The wood, with the interior mostly hemlock and the exterior cedar siding, is a reminder of a living presence amid clean lines that include a polished concrete floor in the living area. The pairing is in contrast with the darker hued walnut which was applied in the kitchen. CLB project manager Paige Hobson says the use of walnut on the kitchen cabinets celebrates its distinction against the adjacent steel. “Both components are dark but varied in subtle tone and texture; the result is that you look and stay longer,” she says.

The primary suite’s bathroom is a composition of earth tones with visible subtle stone textures.

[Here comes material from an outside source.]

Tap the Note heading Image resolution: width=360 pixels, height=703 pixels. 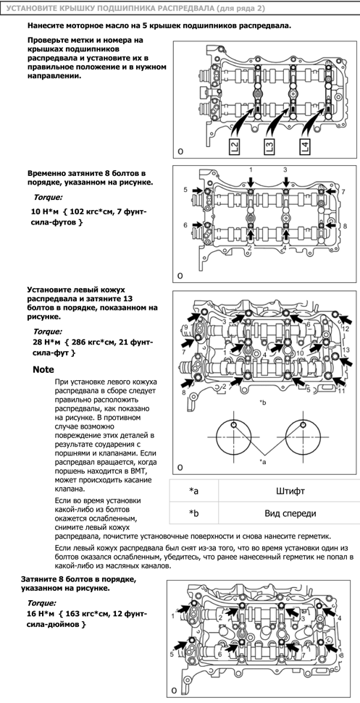click(43, 369)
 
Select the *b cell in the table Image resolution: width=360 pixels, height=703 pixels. click(193, 514)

The monolithic dark chocolate-hued stone tub was extracted from a quarry in Italy, the concrete floor has radiant heating — adding an element of coziness — and the white concrete vanity countertop features an integrated trough sink.

The building’s strong horizontal lines act as an anchor, even as the 12-foot-deep overhang off the roof of the living and dining areas leads the indoor space into the great outdoors. The split-level house is sculptural in form, yet made friendly by intention. The bathroom tied to the primary bedroom suite contains clerestory windows that illuminate the space with natural light, even as austerity gives way to coziness in the shape of cabinets crafted with artisan detail. And, in an environment where winter is a defining factor, the fireplace plays a recurring and pivotal role, adding to the home’s airiness. The blackened steel element soars to the ceiling, while flames appear suspended behind glass in an ode to what can only be described as good taste.

In this bathroom, the sleek vanity countertop, circular mirror, and modern decorative touches triumph in the clean simplicity of shape and structure.

That was the operative lens through which Shazalynn Cavin-Winfrey, head of SCW Interiors in Alexandria, Virginia, eyed the Overlook Residence. The designer drew inspiration from the surrounding mountains, yet maintained notes of individuality from the homeowners’ aesthetic, uniting beauty and function. In the living area, a couch cloaked in blue and made from mohair is matched with an antique Persian rug, and two mid-century modern chairs were re-upholstered in cowhide for an understated nod to the West. “The owners wanted their sense of identity to be infused in the house,” says Cavin-Winfrey.

The northeastern corner of the main living room space provides sweeping eastern mountain views in a poetic gesture that celebrates the designs of nature.

Overlook triumphs in its aim, integrating with, rather than interrupting, the surrounding environs. Serene in aspect and subtle in approach, the house carries the appeal of confidence; it is a building that need not attract attention. And, for that very reason, it does.

In a guest bathroom, a suspended mirror floats in front of the window to provide privacy even as it opens up the space.